Would you please give the entries again word for word, with no images in your copy?

- [Material for the task]
-------------------------

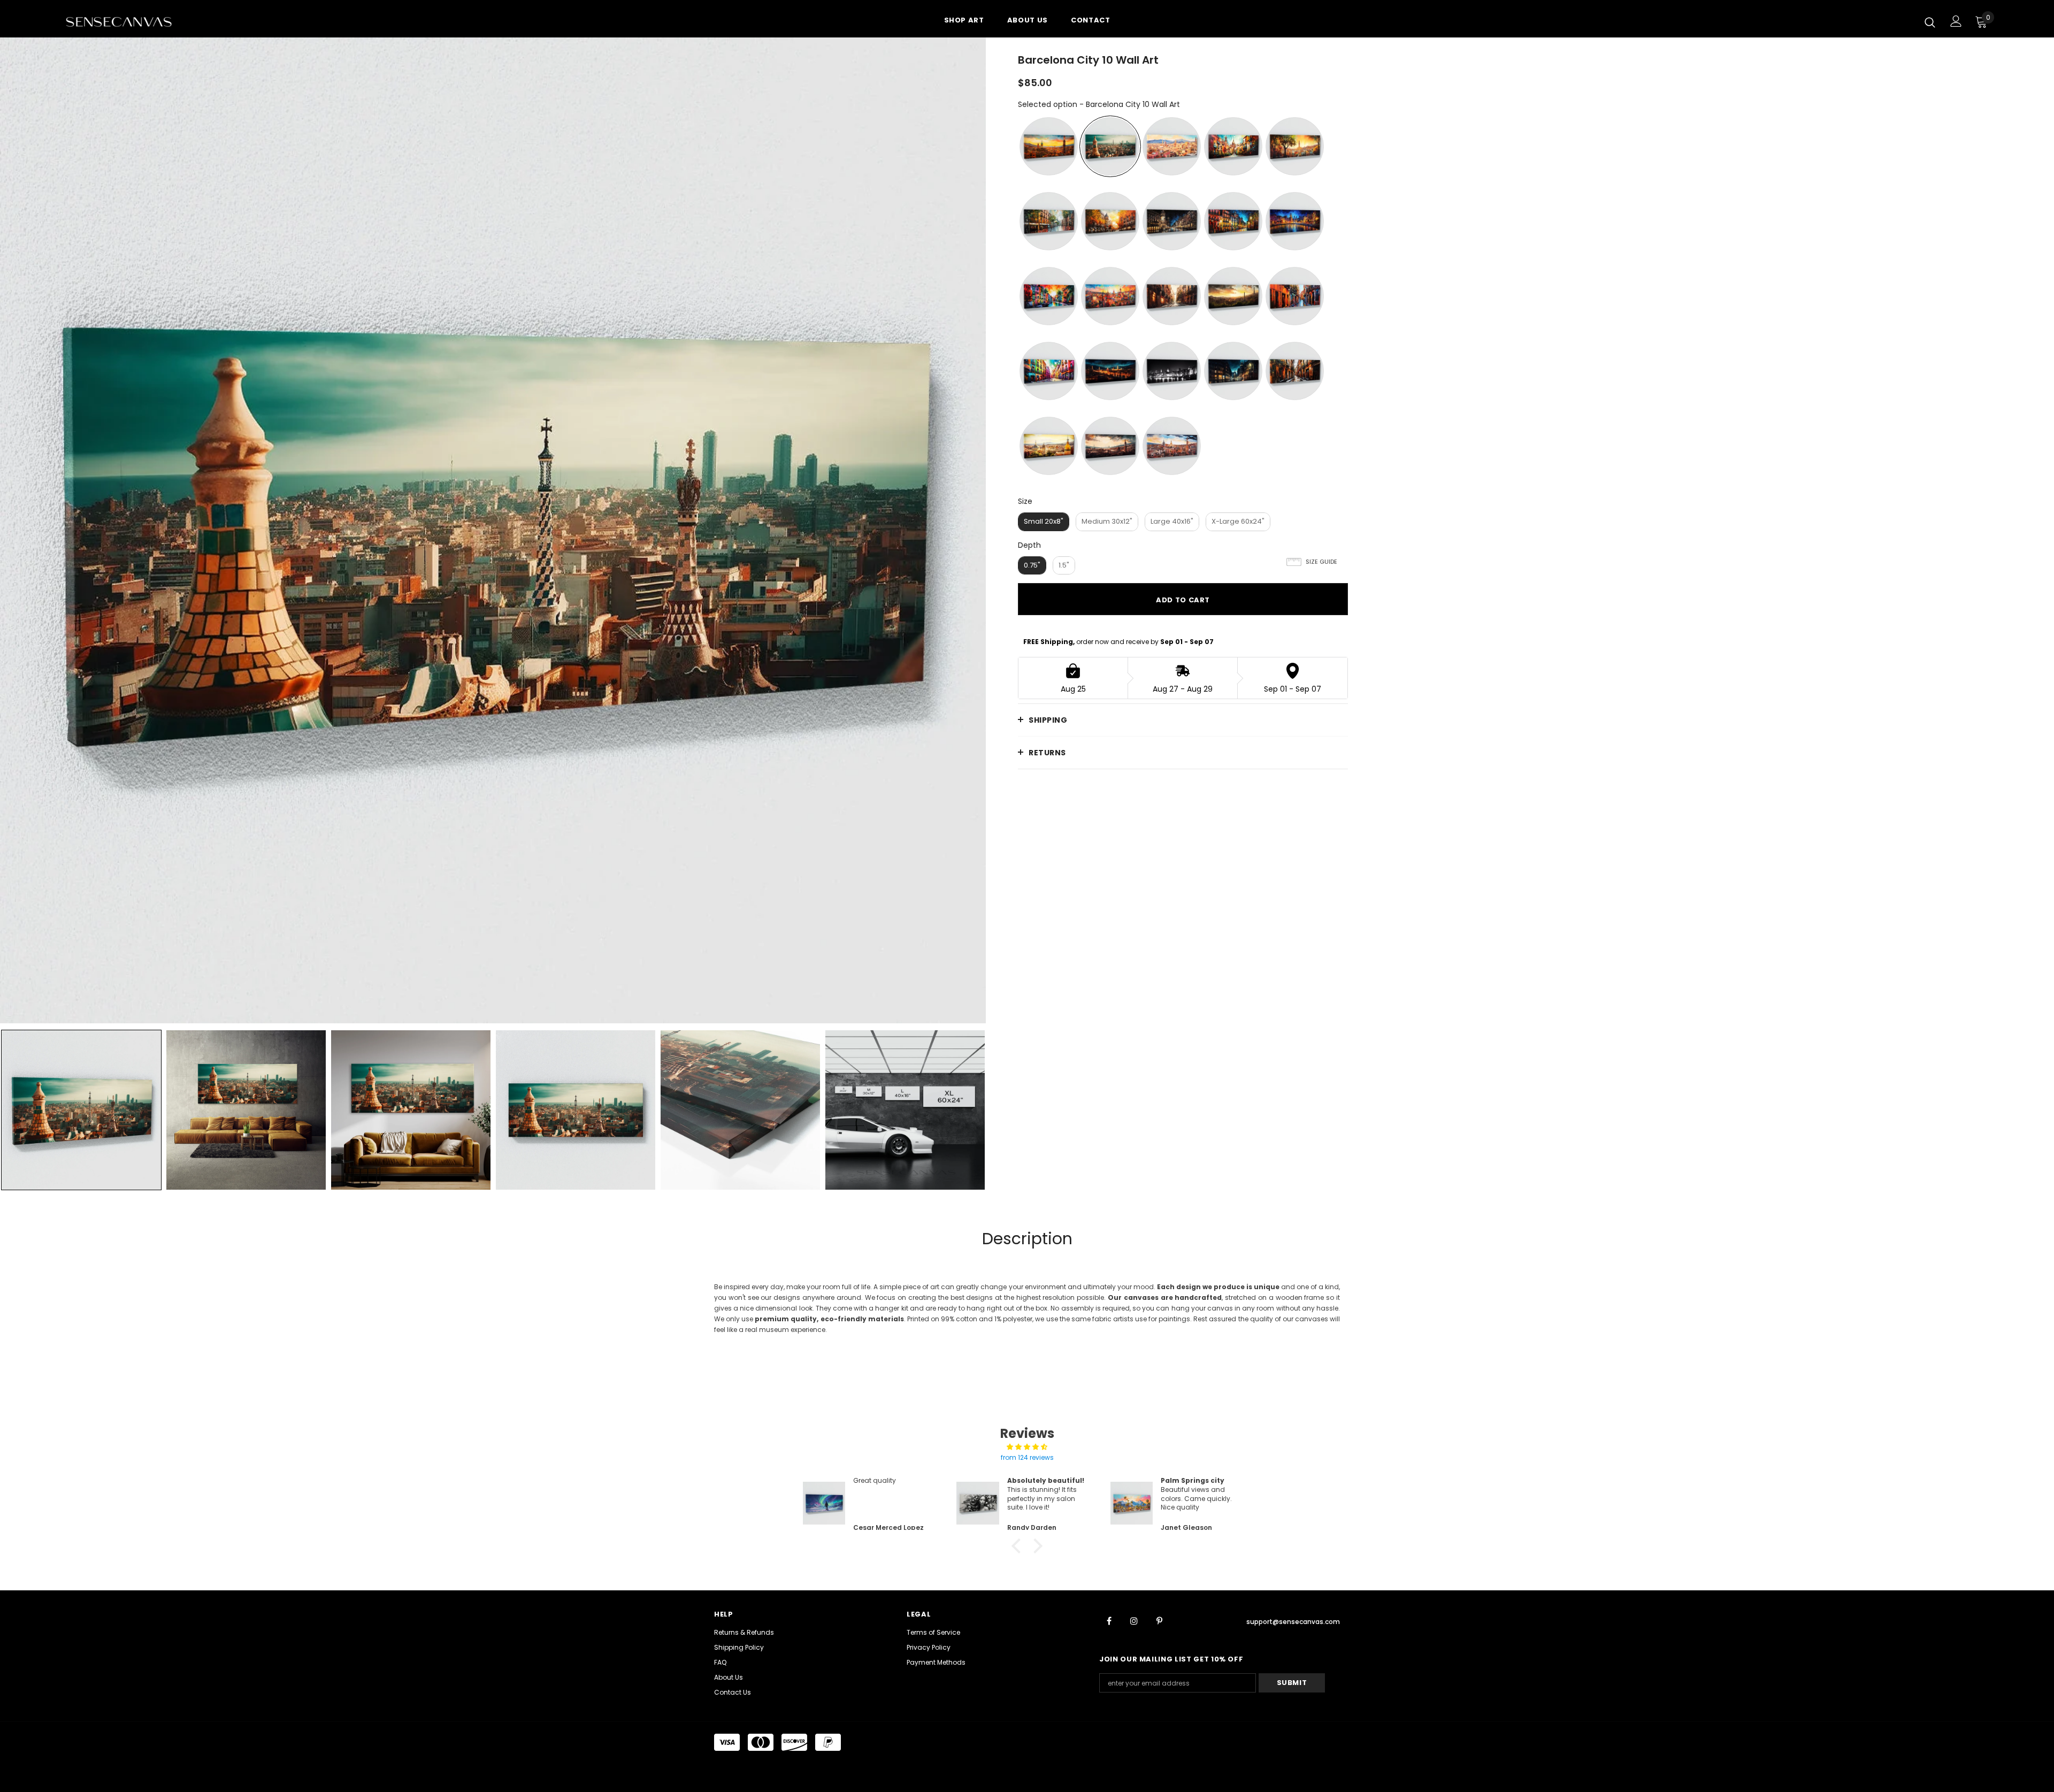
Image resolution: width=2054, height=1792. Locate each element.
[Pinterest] (1159, 1620)
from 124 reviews (1027, 1457)
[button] (1018, 1545)
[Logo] (128, 21)
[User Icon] (1956, 21)
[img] (1027, 1447)
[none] (81, 1110)
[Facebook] (1108, 1620)
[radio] (1048, 146)
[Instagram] (1134, 1620)
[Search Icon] (1930, 22)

-------------------------

- [Result]
Image resolution: width=2054, height=1792. Locate each element.
[Pinterest] (1159, 1620)
from 124 reviews (1027, 1457)
[button] (1018, 1545)
[Logo] (128, 21)
[User Icon] (1956, 21)
[img] (1027, 1447)
[none] (81, 1110)
[Facebook] (1108, 1620)
[radio] (1048, 146)
[Instagram] (1134, 1620)
[Search Icon] (1930, 22)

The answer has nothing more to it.